* _EXERCISE OBJECTIVE_: Whenever a line in the entries includes the word "height", copy that line out.

* _EXTRACTED DATA_:
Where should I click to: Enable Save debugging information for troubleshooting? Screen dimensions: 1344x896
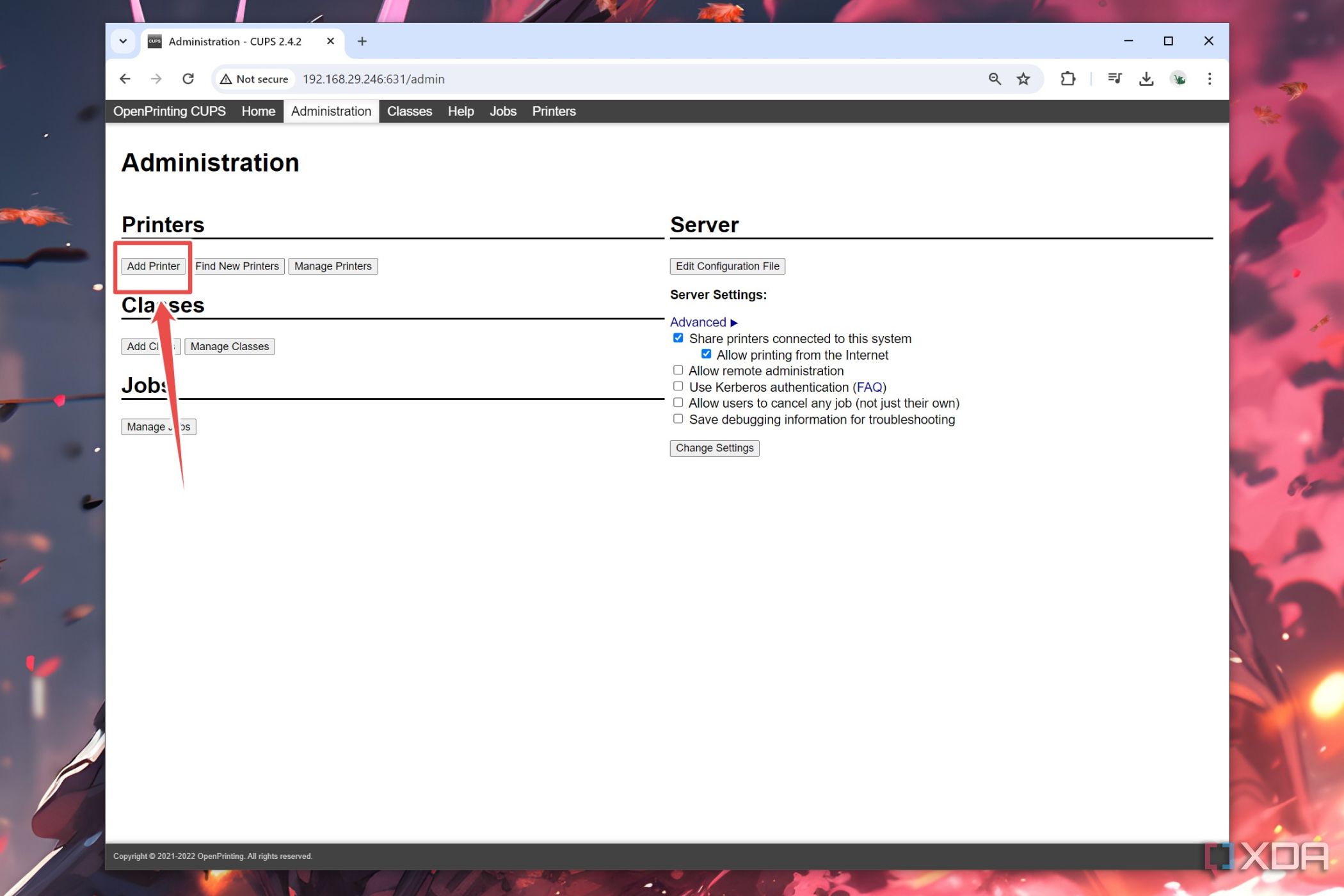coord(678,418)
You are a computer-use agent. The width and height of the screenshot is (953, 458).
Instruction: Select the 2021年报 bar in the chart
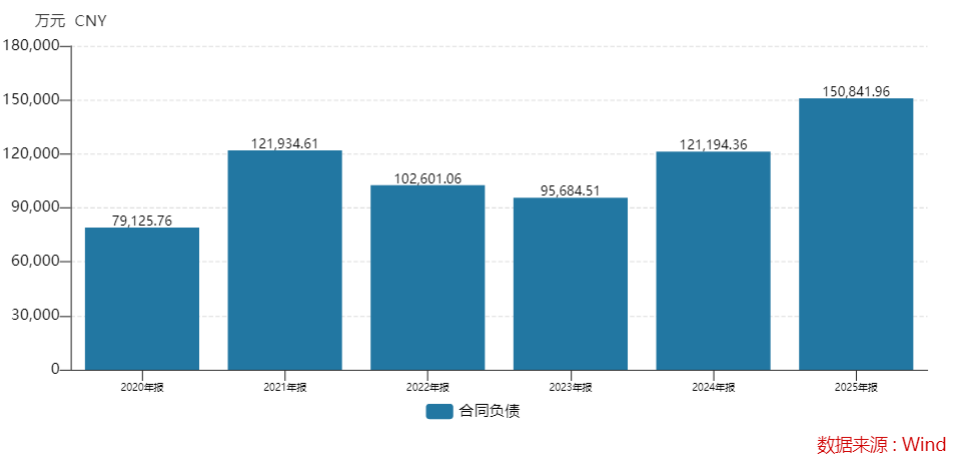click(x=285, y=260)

...

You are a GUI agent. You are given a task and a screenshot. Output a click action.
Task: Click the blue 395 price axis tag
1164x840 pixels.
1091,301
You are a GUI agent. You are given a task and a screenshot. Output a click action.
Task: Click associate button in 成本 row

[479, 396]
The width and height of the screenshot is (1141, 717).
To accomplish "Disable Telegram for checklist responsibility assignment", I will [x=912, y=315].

* _THE COMPLETED TASK_:
You are a computer-use agent. The width and height of the screenshot is (953, 458).
The width and height of the screenshot is (1141, 717).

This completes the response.